一、创建家庭医生团队,实现“医防融合”新模式医防融合,重点在防,防在于“早”。
蕉城镇卫生院积极开展“全科医生+护士+医技+村卫生站医生”的家庭医生服务团队模式,共同承担辖区内的基本公共卫生服务和基本医疗巡诊等工作。实行职责包干,做到“纵向到底”,实现基层医疗卫生和健康管理服务全覆盖。制定了卫生院家庭医生团队工作制度和绩效考核方案,村卫生站工作制度和绩效考核方案,明确团队的工作职责,要求家庭医生团队和村卫生站责任医生共同协作,共同完成村级基本医疗和基本公共卫生各项工作任务。

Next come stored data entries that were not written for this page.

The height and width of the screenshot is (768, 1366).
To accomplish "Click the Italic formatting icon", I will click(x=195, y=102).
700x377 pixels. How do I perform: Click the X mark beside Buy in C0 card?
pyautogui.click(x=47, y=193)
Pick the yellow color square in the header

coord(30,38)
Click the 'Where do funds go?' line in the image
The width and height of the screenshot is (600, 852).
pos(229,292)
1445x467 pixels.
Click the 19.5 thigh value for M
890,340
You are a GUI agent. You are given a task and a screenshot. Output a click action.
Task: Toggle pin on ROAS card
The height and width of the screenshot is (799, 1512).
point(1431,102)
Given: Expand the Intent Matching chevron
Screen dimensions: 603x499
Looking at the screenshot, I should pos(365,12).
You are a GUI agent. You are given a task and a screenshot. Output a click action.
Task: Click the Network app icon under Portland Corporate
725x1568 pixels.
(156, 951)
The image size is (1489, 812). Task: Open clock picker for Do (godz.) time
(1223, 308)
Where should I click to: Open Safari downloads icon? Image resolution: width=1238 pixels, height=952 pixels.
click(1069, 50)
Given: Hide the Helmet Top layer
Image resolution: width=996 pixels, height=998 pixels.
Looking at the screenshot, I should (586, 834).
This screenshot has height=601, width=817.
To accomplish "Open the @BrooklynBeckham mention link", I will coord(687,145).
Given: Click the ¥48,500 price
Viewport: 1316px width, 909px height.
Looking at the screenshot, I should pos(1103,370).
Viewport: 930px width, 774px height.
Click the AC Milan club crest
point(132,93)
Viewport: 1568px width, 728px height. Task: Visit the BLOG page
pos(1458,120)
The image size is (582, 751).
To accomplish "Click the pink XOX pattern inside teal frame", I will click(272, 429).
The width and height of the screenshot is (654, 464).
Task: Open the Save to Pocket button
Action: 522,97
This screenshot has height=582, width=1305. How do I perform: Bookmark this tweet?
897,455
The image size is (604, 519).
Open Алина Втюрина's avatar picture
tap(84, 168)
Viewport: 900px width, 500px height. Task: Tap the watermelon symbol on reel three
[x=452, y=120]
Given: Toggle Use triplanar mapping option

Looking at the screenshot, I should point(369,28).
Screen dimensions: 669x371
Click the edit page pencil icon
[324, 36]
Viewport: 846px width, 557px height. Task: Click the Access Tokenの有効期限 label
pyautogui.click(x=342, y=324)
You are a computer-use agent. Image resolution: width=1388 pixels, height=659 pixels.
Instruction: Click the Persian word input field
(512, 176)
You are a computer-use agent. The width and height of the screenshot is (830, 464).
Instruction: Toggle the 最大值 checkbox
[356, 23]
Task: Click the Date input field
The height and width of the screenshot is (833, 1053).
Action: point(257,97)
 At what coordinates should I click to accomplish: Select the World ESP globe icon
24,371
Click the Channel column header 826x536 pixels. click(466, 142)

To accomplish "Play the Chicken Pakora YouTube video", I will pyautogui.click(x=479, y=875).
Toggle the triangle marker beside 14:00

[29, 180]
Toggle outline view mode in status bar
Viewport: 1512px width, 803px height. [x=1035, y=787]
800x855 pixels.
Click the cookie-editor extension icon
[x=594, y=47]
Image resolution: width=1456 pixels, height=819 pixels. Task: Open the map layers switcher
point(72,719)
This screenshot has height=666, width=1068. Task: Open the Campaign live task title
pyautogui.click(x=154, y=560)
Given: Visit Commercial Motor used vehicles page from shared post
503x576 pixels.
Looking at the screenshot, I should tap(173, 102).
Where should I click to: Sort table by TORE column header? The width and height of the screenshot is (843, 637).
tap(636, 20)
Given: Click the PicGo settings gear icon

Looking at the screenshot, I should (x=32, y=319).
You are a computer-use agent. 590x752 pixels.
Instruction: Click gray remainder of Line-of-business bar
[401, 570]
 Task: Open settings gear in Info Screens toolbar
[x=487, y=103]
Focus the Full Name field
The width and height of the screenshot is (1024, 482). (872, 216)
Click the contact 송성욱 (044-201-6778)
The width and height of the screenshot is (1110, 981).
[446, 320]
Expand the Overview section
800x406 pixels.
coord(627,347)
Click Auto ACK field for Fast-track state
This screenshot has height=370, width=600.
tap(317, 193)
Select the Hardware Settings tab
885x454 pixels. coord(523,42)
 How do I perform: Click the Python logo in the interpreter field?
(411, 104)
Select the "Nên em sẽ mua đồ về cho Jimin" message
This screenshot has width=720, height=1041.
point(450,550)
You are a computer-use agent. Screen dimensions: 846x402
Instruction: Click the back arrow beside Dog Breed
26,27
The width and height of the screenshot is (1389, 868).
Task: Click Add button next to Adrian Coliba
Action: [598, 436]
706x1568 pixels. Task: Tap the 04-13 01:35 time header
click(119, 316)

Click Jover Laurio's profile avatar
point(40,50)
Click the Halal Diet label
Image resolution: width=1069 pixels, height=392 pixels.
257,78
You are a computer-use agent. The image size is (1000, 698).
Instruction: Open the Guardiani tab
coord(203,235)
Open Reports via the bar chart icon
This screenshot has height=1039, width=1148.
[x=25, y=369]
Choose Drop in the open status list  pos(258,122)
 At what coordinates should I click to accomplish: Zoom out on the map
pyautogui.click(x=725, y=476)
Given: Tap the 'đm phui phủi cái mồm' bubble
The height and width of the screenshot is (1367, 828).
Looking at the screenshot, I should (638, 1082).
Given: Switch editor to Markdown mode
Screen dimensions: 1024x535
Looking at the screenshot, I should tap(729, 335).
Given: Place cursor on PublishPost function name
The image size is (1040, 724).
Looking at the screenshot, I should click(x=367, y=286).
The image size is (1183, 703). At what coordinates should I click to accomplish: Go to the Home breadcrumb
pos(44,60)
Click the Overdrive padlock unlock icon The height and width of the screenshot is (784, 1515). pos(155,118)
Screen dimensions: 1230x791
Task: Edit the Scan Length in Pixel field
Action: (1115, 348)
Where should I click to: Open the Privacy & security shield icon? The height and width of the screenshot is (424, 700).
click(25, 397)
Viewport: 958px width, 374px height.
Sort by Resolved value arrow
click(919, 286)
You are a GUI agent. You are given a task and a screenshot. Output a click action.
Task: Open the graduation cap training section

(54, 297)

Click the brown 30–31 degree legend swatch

卫生院加强对家庭医生团队和村医的业务培训、指导,以及组织管理和工作质量考核评价,将考核评价结果与绩效挂钩、有力发挥争先创优“指挥棒”作用。“乡村医生+卫生院人员”公共卫生服务团队积极发挥14项基公卫项目协调优势和协同效应,实现优势互补,顺利完成公共卫生各项任务。
二、家庭医生团队开启健康体检新模式
卫生院家庭医生团队走进各村卫生站,深入到各小区,为65周岁及以上老年人提供方便、优质的健康体检服务。体检结束后,团队成员认真核对体检数据,整理并张贴各类辅助检查报告,一周内,由团队长(全科医生)返回各村站、小区为群众面对面讲解体检报告,团队的贴心服务让老百姓在“家门口”就可以享受。
下图为:家庭医生团队在各辖区开展健康体检活动
三、家庭医生团队开展慢性病患者随访“家门口”服务模式
为进一步做好国家基本公共卫生服务的各项工作,进一步提高慢性病患者的健康水平,时刻关注辖区内慢性病患者的血压、血糖控制情况。蕉城镇卫生院的家庭医生团队以“家门口”服务模式,每季度通过电话预约,通知群众到就近的蕉城镇卫生院、村卫生站或小区公共区域内,为群众测量血压、血糖,全科医生将结合上一次的监测结果进行比对和给予健康指导和用药指导。通过网格管理按片区以全科医生为龙头担任团队长的工作模式,将日常的慢性病管理、老年人健康管理、家庭医生签约等工作进行良性融合,使群众拥有自己的家庭医生,在“家门口”享受健康服务的同时,让自身的健康水平得到显著提高。
截至2023年11月份,蕉城镇卫生院共组建家庭医生签约服务团队9个,签约居民近8千人,活动深入辖区内11个村庄和4个居委。下一步,我们将继续培养更优秀的、责任心强的全科医生团队为蕉城镇居民服务,成为居民身边的健康“守门人”。